### WHAT THIS TASK INVOLVES
In the listing below, find each line holding "link" and copy it.

+ + +

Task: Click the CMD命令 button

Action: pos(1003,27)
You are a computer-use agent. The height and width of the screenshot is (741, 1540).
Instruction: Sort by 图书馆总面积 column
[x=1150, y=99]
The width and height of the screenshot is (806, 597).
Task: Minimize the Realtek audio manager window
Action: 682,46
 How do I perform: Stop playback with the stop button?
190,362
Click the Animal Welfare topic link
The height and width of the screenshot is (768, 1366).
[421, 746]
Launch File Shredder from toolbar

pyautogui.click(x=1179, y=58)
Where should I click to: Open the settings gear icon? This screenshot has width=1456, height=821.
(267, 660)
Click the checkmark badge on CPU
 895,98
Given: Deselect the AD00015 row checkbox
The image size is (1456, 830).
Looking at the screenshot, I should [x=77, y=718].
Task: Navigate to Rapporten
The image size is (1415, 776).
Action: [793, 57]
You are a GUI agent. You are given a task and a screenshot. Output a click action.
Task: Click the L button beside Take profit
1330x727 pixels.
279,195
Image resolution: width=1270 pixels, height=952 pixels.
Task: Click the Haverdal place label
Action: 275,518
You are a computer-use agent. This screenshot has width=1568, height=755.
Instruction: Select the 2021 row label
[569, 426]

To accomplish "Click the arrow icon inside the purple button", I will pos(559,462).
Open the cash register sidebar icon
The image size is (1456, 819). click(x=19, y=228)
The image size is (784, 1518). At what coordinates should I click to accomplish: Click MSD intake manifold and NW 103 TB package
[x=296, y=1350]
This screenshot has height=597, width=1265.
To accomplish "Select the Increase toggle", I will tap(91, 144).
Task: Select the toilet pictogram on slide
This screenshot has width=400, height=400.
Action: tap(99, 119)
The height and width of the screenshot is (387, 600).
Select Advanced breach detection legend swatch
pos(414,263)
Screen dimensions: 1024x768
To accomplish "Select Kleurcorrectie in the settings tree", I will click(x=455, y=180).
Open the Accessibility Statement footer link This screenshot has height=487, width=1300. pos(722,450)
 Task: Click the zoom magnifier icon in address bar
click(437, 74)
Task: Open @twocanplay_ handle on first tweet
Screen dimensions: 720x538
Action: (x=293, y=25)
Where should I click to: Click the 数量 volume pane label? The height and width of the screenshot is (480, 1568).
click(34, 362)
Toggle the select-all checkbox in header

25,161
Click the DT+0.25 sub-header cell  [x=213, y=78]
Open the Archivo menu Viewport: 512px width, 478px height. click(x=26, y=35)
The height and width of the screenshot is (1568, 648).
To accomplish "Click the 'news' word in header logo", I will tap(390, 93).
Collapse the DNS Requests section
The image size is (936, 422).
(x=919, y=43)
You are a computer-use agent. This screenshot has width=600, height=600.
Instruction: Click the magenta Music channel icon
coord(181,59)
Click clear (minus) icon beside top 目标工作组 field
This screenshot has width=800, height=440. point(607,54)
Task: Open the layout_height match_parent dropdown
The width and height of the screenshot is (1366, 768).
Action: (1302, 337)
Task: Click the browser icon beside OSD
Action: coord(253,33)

+ + +

### REPLY
Click the Animal Welfare topic link
Open the Accessibility Statement footer link This screenshot has height=487, width=1300. pos(722,450)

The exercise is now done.